A review by courtknee_bee
The Great Hunt by Wendy Higgins

2.0

1.5 stars

Royalty romances can be really hit and miss for me. I unabashedly want to be a princess, and although that will never happen, it may or may not be what I dream about at night as I try to fall asleep. Thanks to Disney, royalty romances are inherently cheesy, if nothing else because they present an idealized form of monarchy, usually overlooking the arranged marriage, politics and powerlessness of women. But that’s fine. When I pick up a royalty romance, I’m usually seeking the cheese and embrace it. Wendy Higgins' The Great Hunt, however, was just too simple to be truly adored.

According to the author, this is a retelling of “The Singing Bone,” a fairy tale I’ve never heard of before. Princess Aerity’s water kingdom is under attack by a strange, bear-like beast. In an effort to attract the best hunters from across the many kingdoms of Eurona, her father promises her hand in marriage to anyone who can slay the beast. Commoner Paxton and his brother join the hunt, although at first Paxton can’t be sussed about the princess. But not everyone is as they seem, and the stakes continue to rise as more and more men are picked off by the great beast.

My biggest complaint with this book is just how simple everything is, from the writing to the characterization. I’m not familiar with Higgins' style, but the sentence structure and writing really read more like a middle-grade book to me. Higgins doesn’t do much description, which is a shame because there’s some really great moments here that could be brought to live with the right words.

Take, for example, this description of Aerity's mother doing trapeze work with silks:

She reclined into a lean and pulled her knees up, repositioning her feet with a glide of the cloth. Her body wound and slid into position with the silks around her waist. Aerity recognized the position of a drop roll. Her mother began to soar downward, and the princess quickly saw that her mother was not stopping the roll soon enough.


What a missed opportunity, right? If you’ve ever seen anyone aerial dance, the you know how fluid and beautiful it can be. This description doesn’t give the reader any of that. It uses technical terms that are really hard to envision by someone without these skills.

The world building feels very simplified. Eurona is made up of five kingdoms that apparently have extremely different climates despite being within easy traveling distance of one another? Lochlanach, the Waterlands, Ascomanni, the Coldlands, Toresta, the Ridgelands, Kalor, the Hotlands, and Zorfina, the Drylands. My ARC doesn't have a map in it yet, so maybe I'm not understanding the geography, but the book makes it seem as if these lands are all very near each other. Predictably, everyone's last name seems to correspond with their country. We meet lots of characters in the Waterlands with last names like "Seabolt," "Sandbar" and "Riverton."

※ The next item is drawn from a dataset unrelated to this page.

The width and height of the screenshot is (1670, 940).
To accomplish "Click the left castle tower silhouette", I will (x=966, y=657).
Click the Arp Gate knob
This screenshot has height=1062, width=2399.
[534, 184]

The romance is also incredibly disappointing. When I pick up a royalty romance, I’m looking for the cheese factor. I had such good expectations for this novel, too, because my favorite type of romance is the enemies-turned-lovers plot. Although Paxton starts out deliciously jerky, he never improves. He’s just a straight-up dick to Aerity the entire plot of the novel, yet somehow she immediately falls for him? It makes no sense. Check out this exchange:

To her utter relief he took her hand in his rough, warm one. Paxton then did something that none of the other tables full of men had dared to do. Still holding her hand, he dropped his gaze down to the swell of fabric at her chest, and kept it there too long, his hand tightening and seeming even hotter around hers. Another shocked sound left Wyneth, this one high-pitched. Aerity's chest sizzled under the hunter's heated attention, and she dropped his hand.

In unison, the guards behind her stepped closer, one of them clearing his throat. When Paxton Seabolt's eyes drifted lower across her waist, Princess Aerity refused to cower. She was torn between offense and flattery at the intimate way he took her in with his eyes, perusing at his leisure until Tiern discreetly bumped him with his shoulder.

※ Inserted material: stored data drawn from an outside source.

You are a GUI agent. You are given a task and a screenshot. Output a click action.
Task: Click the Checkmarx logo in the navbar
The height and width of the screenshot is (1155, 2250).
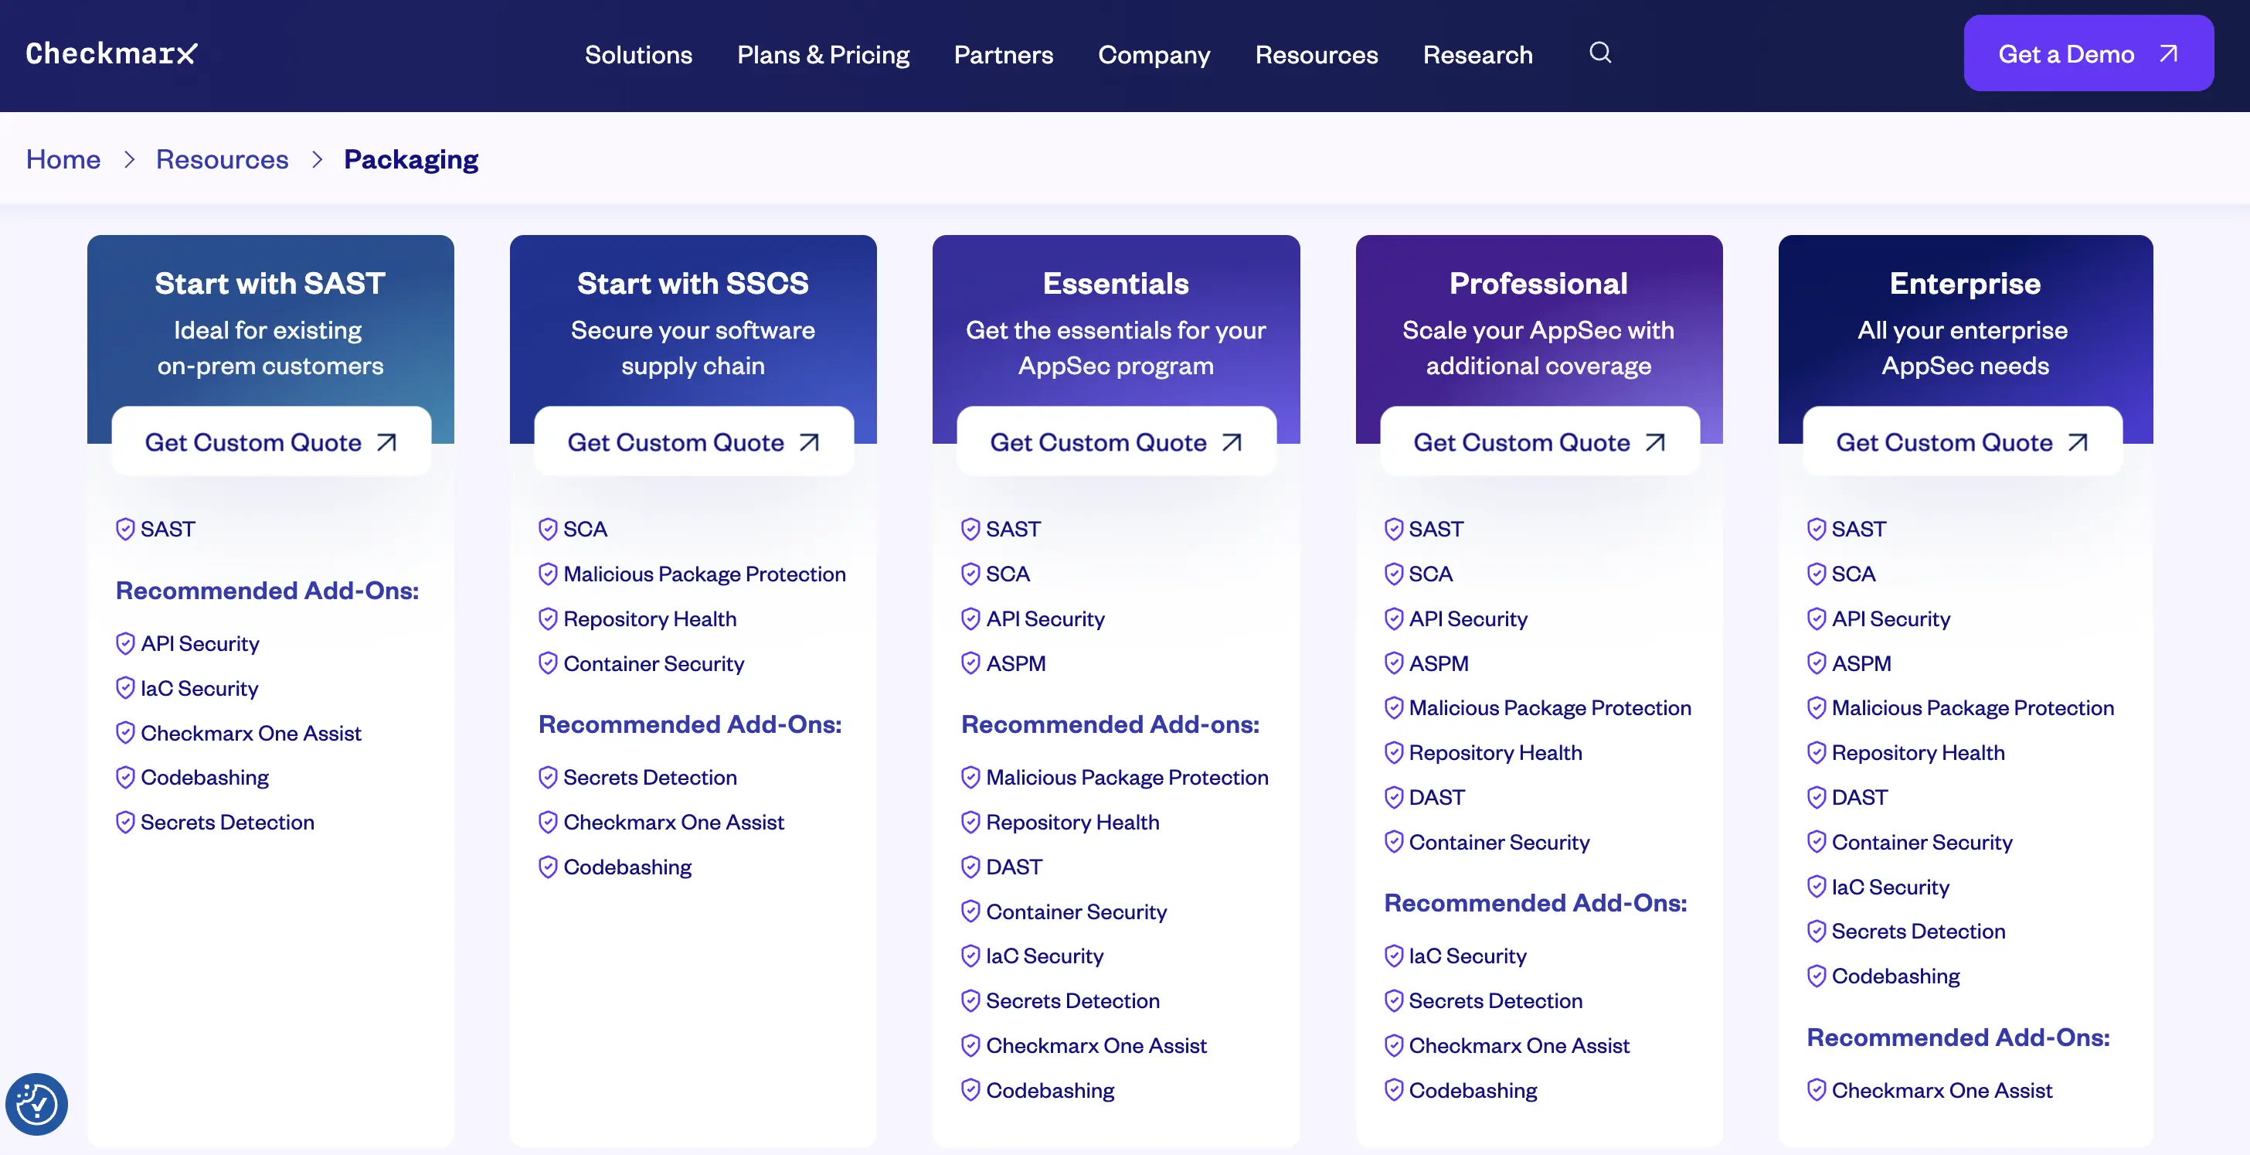click(111, 53)
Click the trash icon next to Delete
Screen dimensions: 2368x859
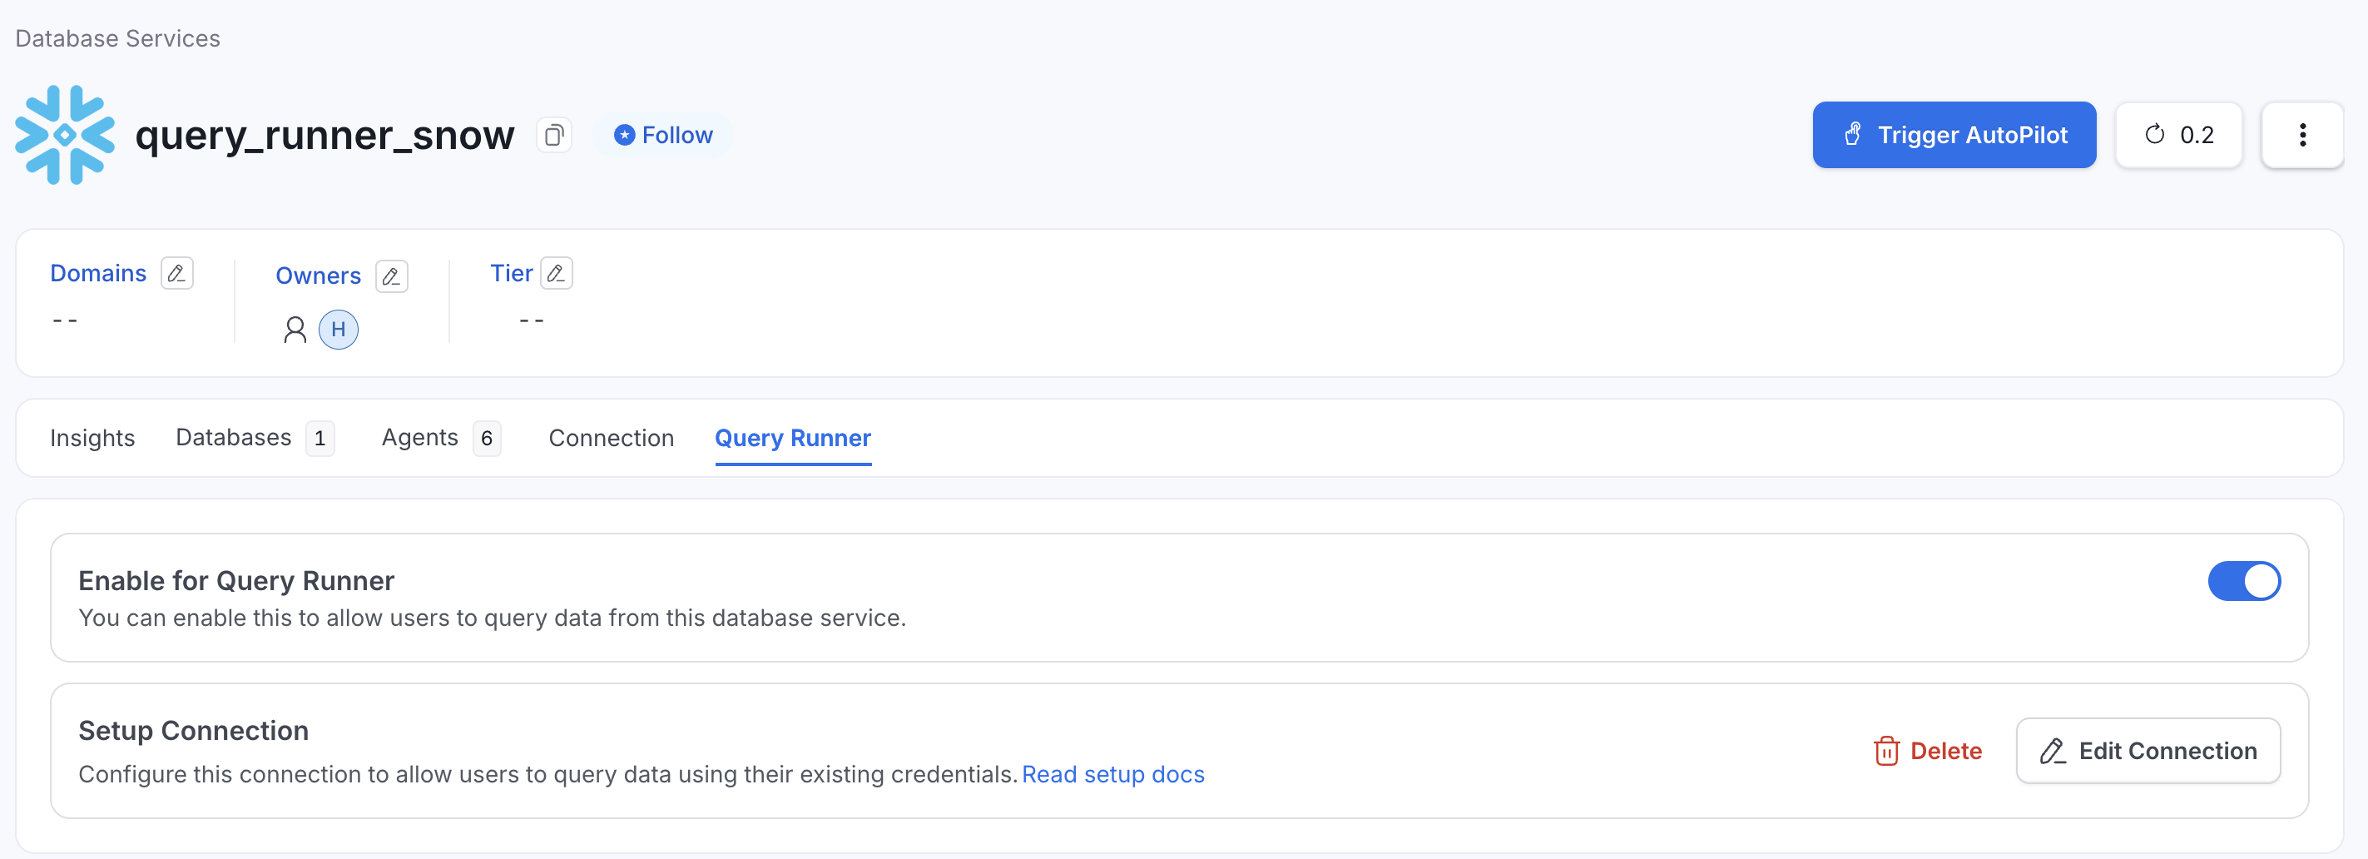pyautogui.click(x=1887, y=750)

Charming. The “justification” is that he can’t be with her so he’s trying to scare her off, yet he even admits that he takes it farther than he needs to just to mess with her. What? And although Aerity usually stomps off after Paxton's many insulting, degrading exchanges, she seems to always forget about the exchange entirely the next time she sees him without ever getting an apology or justification.

What this book does manage to do decently well is the plot, and in particular, the ending. The ending is what really saved this book for me. The plot twists are obvious a mile away, but I wasn’t expecting Higgins to deliver an ending so morally gray. I expected a very black-and-white, this-person-is-bad-and-our-heroine-is-good sort of ending, but it’s actually very easy for the reader to emphasize with the “bad guy” - a nice complexity. Fair warning that this ends in a huge cliffhanger, however, so you’ll have to read the second novel if you want to find out what happens even in a very immediate sense.

Overall this book just didn’t live up to my expectations. If hadn’t received an ARC as a First Reads giveaway (which, by the way, I never win anything so that was exciting), I don’t know that I would have finished it.